Sorry to chime in on an old, dead/dying thread. Reddit has really gone down the tubes, this community seems to be thriving and people still discuss a wide array of (on topic) technicals, from hardware to software to theory and beyond. My point being, please forgive me as I get accustomed to these wonderful new surroundings.
I have a few NGINX instances running, but I really should invest the time to stand up a proper reverse proxy. My network management server runs its own little reverse proxy within the Docker stack that it got deployed with, plus I have an actual NGINX Debian VM running my web server (went Apache2 > NGINX somewhat recently) as well as a third instance running in the cloud for my UniFi Controller. Ultimately I believe I will turn the pure Debian web server into a dual role, also assuming reverse proxy duties. Any security related issues with having these on the same virtual machine? NGINX has been super simple to stand up, but a lot of moving pieces trying to get all my internal services working properly with their own security certificates. Not sure how much effort is reasonable for my little “lab” environments.
Talk to me a little more about your Pi-hole setup. I’m also running Pi-hole, Unbound + Wireguard on both my DNS servers (for redundancy, one VM + one RPi - only one survives in the event of a power outage). My router captures and invisible redirects (over 5335) any queries on the network from devices with hard-coded DNS settings, but I’m only utilizing DNSSEC (not DoH or DoT, let alone both) on Unbound, which reaches out to TLD via root.hints
It’s not perfect, but disabling Pi-hole’s DNSSEC has sped things up significantly.
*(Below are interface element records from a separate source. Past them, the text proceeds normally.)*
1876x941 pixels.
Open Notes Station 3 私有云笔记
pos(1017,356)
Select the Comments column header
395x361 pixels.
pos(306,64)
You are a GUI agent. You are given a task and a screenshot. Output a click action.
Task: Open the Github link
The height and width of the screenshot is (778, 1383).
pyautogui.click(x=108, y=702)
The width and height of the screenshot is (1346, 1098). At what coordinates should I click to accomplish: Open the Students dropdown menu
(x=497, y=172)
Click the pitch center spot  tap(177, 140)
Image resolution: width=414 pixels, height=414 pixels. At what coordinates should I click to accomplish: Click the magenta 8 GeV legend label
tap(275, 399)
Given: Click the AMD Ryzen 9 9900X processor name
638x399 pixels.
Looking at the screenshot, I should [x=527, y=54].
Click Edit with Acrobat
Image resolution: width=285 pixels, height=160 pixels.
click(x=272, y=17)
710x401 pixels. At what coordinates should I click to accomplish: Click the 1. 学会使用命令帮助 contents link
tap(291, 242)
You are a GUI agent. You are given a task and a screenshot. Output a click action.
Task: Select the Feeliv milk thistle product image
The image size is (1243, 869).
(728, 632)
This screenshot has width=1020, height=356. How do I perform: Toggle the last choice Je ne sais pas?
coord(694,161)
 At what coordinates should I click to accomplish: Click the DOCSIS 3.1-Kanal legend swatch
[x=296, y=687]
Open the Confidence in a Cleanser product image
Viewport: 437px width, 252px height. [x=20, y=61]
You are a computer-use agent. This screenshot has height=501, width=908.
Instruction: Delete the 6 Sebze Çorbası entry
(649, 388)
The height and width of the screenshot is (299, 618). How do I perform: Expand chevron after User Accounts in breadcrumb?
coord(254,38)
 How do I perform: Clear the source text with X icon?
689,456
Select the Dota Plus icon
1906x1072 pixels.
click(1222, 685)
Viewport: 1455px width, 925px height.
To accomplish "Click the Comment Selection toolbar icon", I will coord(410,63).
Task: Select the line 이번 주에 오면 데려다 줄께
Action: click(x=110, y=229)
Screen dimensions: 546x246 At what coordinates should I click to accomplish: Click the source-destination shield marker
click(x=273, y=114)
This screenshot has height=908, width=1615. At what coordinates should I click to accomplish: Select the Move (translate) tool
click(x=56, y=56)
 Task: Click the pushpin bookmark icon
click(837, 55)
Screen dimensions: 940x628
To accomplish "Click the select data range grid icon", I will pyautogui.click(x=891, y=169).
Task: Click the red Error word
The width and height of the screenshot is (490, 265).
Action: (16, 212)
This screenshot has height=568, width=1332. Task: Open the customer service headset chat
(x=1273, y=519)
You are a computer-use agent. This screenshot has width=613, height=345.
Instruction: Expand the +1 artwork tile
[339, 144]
I’m happy to trade off the slower uncached queries for nearly instant (<1ms) response times on any cached hits, although I only run about ~half as many domains in my blocklists.
I understand (and agree with most all) the incredibly relevant points you made, especially regarding CF (or any other major technology gatekeeper), but I suspect they (as an organization) are MUCH more robust and capable of fending off a variety of attacks (especially DDoS) than your average user running NGINX in shared compute backed up by 40Gbps pipe, or whatever most VPS commonly offer.
Only semi-related example; I don’t love that Google’s browser dominates the landscape, but I’m not going to gimp my day to day experience running inferior software. Thank the maker projects such as Brave & Vivaldi exist. Edge Chromium is fantastic for the normies, but we demand more. FF is barely competitive these days, capturing what, 6% of the market? That being said, FF Focus goes on every mobile device I use…
but even Richard doesn’t go FULL Stallman all the time. I guess I’m trying to say it’s a fine line between being “too” principled and having a usable workspace at your fingertips, ready to roll or react with a literal press of a button.
Hope it’s alright that I took some liberties rambling, got a bit off topic, but you did say the original issue was now resolved. Now I know who to pester when the time comes to work out syntax errors in my future NGINX block(s).
Stay safe, sir. Thanks for the detailed response above. So much to learn.